The detailed laboratory protocol for HIV-1 RNA extraction, amplification, and sequencing has been deposited in protocols.io and is publicly available under DOI: [dx.doi.org/10.17504/protocols.io.rm7vz9495gx1/v1](https://dx.doi.org/10.17504/protocols.io.rm7vz9495gx1/v1).

Statistical analysis

Statistical analysis was carried out using SAS 9.4 (version 9.4 for Windows, SAS Institute, Inc., Cary, NC, USA). Data with a skewed distribution were presented as median (interquartile range [IQR]), and the Wilcoxon rank-sum test was used for group comparisons. Categorical variables were presented as counts or percentages. The Chi-squared test and Fisher’s exact test were applied for comparisons between groups, while univariate logistic regression was used to analyze risk factors. All statistical tests were two-tailed, with P < 0.05 considered statistically significant.

Results

Clinical data analysis

A total of 1,522 people living with HIV/AIDS (PLWHA) who experienced VF were included in the final analysis.
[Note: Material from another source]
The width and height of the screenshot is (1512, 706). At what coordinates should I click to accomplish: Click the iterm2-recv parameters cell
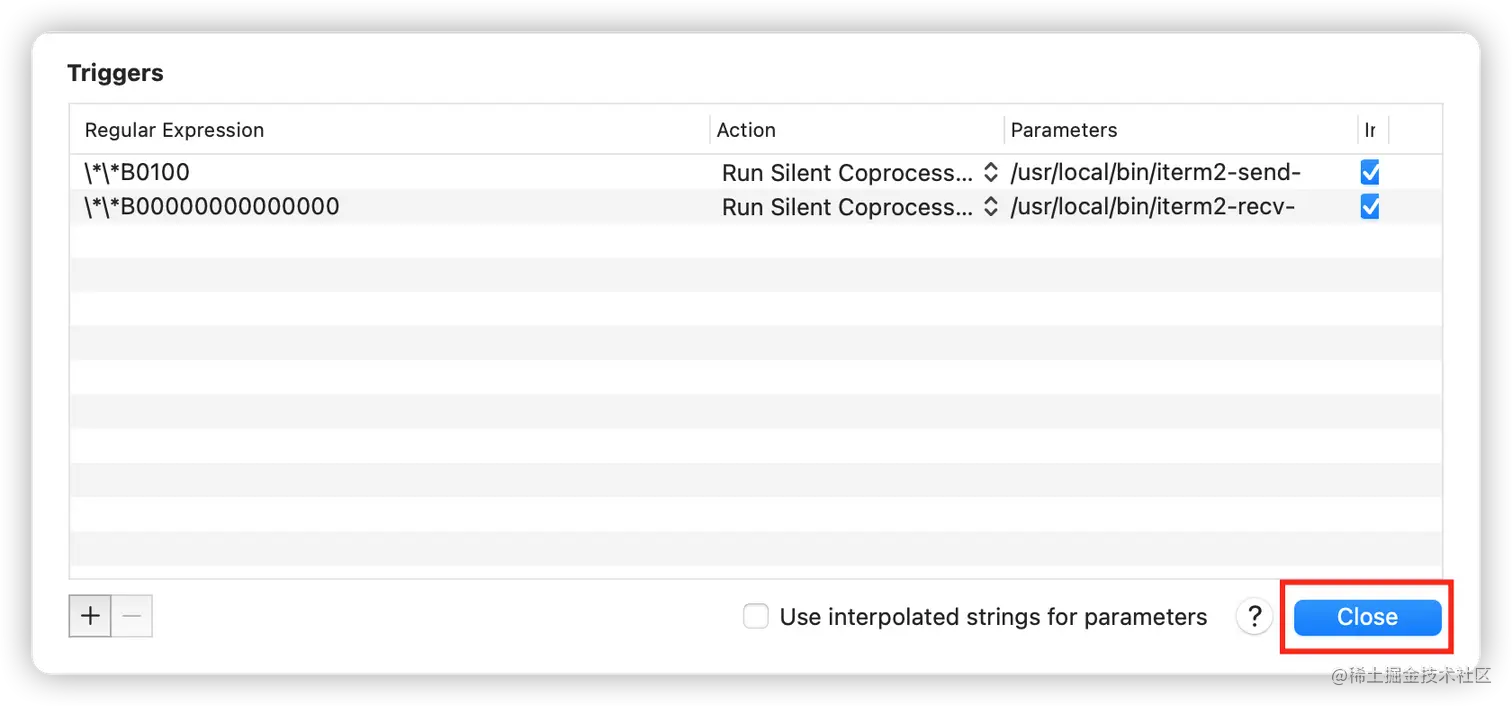pyautogui.click(x=1153, y=207)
The median age was 49.00 years (range,0.58–90.00). The cohort was predominantly male (76.35%; 1,162/1,522) and of Han ethnicity (72.01%; 1,096/1,522). In terms of marital status, 32.33% (492/1,522) were married, while 28.58% (435/1,522) were either unmarried, divorced, or widowed. Non-workers made up 48.95% (745/1,522) of the cohort, followed by farmers (12.35%, 188/1,522), workers (9.40%, 143/1,522), and students (0.79%, 12/1,522). The documented transmission routes were as follows: heterosexual contact (29.43%; 448/1,522), men who have sex with men (MSM, 7.42%; 113/1,522), people who inject drugs (PWID, 1.31%; 20/1,522), mother-to-child transmission (0.66%; 10/1,522), and unknown (61.17%; 931/1,522). Immunologically, the median baseline CD4 + T-cell count was 81.00 cells/μL, and the median baseline HIV-1 VL was 95,284 copies/mL (Table 1).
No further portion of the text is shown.